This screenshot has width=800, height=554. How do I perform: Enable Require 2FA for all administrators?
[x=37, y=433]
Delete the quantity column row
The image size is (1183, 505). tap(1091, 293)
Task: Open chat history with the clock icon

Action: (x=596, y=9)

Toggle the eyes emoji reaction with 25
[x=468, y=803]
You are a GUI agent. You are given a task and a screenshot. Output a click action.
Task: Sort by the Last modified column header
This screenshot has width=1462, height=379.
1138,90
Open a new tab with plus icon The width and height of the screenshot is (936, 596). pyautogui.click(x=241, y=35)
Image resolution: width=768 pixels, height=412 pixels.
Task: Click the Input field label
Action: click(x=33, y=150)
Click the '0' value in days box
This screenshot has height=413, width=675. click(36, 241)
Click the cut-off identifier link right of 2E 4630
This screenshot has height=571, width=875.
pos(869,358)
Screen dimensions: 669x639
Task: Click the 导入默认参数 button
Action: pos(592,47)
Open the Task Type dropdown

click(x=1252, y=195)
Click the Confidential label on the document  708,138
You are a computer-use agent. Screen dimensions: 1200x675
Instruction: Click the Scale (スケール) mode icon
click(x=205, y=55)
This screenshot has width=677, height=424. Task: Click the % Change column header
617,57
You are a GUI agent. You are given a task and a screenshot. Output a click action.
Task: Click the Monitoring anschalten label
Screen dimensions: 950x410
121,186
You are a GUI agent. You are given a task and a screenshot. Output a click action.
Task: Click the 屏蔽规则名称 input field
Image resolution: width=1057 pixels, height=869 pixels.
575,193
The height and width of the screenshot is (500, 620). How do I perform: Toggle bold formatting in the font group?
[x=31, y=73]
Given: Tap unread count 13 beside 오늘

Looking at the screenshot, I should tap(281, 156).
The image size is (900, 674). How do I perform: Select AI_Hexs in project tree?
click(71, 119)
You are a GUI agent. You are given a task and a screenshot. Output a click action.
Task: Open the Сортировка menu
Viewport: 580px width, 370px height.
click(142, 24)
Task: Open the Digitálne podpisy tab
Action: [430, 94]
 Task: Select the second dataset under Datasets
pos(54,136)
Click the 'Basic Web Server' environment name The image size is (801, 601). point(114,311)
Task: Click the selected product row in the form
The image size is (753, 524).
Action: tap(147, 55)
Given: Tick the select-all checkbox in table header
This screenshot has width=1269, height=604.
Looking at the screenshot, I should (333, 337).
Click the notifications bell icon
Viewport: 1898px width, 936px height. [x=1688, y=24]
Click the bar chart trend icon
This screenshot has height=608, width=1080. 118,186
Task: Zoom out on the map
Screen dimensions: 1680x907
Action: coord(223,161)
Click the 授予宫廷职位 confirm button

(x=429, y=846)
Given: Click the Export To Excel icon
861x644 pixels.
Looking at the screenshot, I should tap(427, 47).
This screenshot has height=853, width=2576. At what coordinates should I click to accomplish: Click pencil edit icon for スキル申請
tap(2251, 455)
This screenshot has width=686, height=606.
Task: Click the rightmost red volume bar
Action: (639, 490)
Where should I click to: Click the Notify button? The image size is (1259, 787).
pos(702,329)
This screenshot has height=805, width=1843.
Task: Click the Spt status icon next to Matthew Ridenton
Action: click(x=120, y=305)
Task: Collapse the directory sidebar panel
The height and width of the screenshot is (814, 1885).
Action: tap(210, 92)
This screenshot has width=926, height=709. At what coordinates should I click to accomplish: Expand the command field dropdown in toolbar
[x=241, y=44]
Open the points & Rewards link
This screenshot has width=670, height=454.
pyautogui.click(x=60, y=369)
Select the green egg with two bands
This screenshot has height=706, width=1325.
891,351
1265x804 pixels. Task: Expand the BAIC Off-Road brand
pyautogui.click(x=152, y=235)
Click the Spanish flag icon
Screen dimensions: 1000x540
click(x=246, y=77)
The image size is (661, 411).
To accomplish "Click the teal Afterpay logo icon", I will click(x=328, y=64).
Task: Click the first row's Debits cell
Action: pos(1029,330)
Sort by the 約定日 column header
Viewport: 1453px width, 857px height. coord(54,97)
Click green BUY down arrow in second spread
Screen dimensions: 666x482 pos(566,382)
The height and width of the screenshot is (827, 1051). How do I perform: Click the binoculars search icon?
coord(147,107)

Directions: Your reply must repeat the entries above exactly and in full.

Output for this task:
This screenshot has width=800, height=554. How do I perform: Enable Require 2FA for all administrators?
[x=37, y=433]
Delete the quantity column row
The image size is (1183, 505). tap(1091, 293)
Task: Open chat history with the clock icon

Action: (x=596, y=9)

Toggle the eyes emoji reaction with 25
[x=468, y=803]
You are a GUI agent. You are given a task and a screenshot. Output a click action.
Task: Sort by the Last modified column header
This screenshot has width=1462, height=379.
1138,90
Open a new tab with plus icon The width and height of the screenshot is (936, 596). pyautogui.click(x=241, y=35)
Image resolution: width=768 pixels, height=412 pixels.
Task: Click the Input field label
Action: click(x=33, y=150)
Click the '0' value in days box
This screenshot has height=413, width=675. click(36, 241)
Click the cut-off identifier link right of 2E 4630
This screenshot has height=571, width=875.
pos(869,358)
Screen dimensions: 669x639
Task: Click the 导入默认参数 button
Action: pos(592,47)
Open the Task Type dropdown

click(x=1252, y=195)
Click the Confidential label on the document  708,138
You are a computer-use agent. Screen dimensions: 1200x675
Instruction: Click the Scale (スケール) mode icon
click(x=205, y=55)
This screenshot has width=677, height=424. Task: Click the % Change column header
617,57
You are a GUI agent. You are given a task and a screenshot. Output a click action.
Task: Click the Monitoring anschalten label
Screen dimensions: 950x410
121,186
You are a GUI agent. You are given a task and a screenshot. Output a click action.
Task: Click the 屏蔽规则名称 input field
Image resolution: width=1057 pixels, height=869 pixels.
575,193
The height and width of the screenshot is (500, 620). How do I perform: Toggle bold formatting in the font group?
[x=31, y=73]
Given: Tap unread count 13 beside 오늘

Looking at the screenshot, I should tap(281, 156).
The image size is (900, 674). How do I perform: Select AI_Hexs in project tree?
click(71, 119)
You are a GUI agent. You are given a task and a screenshot. Output a click action.
Task: Open the Сортировка menu
Viewport: 580px width, 370px height.
click(142, 24)
Task: Open the Digitálne podpisy tab
Action: [430, 94]
 Task: Select the second dataset under Datasets
pos(54,136)
Click the 'Basic Web Server' environment name The image size is (801, 601). point(114,311)
Task: Click the selected product row in the form
The image size is (753, 524).
Action: tap(147, 55)
Given: Tick the select-all checkbox in table header
This screenshot has width=1269, height=604.
Looking at the screenshot, I should (333, 337).
Click the notifications bell icon
Viewport: 1898px width, 936px height. [x=1688, y=24]
Click the bar chart trend icon
This screenshot has height=608, width=1080. 118,186
Task: Zoom out on the map
Screen dimensions: 1680x907
Action: coord(223,161)
Click the 授予宫廷职位 confirm button

(x=429, y=846)
Given: Click the Export To Excel icon
861x644 pixels.
Looking at the screenshot, I should tap(427, 47).
This screenshot has height=853, width=2576. At what coordinates should I click to accomplish: Click pencil edit icon for スキル申請
tap(2251, 455)
This screenshot has width=686, height=606.
Task: Click the rightmost red volume bar
Action: (639, 490)
Where should I click to: Click the Notify button? The image size is (1259, 787).
pos(702,329)
This screenshot has height=805, width=1843.
Task: Click the Spt status icon next to Matthew Ridenton
Action: click(x=120, y=305)
Task: Collapse the directory sidebar panel
The height and width of the screenshot is (814, 1885).
Action: tap(210, 92)
This screenshot has width=926, height=709. At what coordinates should I click to accomplish: Expand the command field dropdown in toolbar
[x=241, y=44]
Open the points & Rewards link
This screenshot has width=670, height=454.
pyautogui.click(x=60, y=369)
Select the green egg with two bands
This screenshot has height=706, width=1325.
891,351
1265x804 pixels. Task: Expand the BAIC Off-Road brand
pyautogui.click(x=152, y=235)
Click the Spanish flag icon
Screen dimensions: 1000x540
click(x=246, y=77)
The image size is (661, 411).
To accomplish "Click the teal Afterpay logo icon", I will click(x=328, y=64).
Task: Click the first row's Debits cell
Action: pos(1029,330)
Sort by the 約定日 column header
Viewport: 1453px width, 857px height. coord(54,97)
Click green BUY down arrow in second spread
Screen dimensions: 666x482 pos(566,382)
The height and width of the screenshot is (827, 1051). How do I perform: Click the binoculars search icon?
coord(147,107)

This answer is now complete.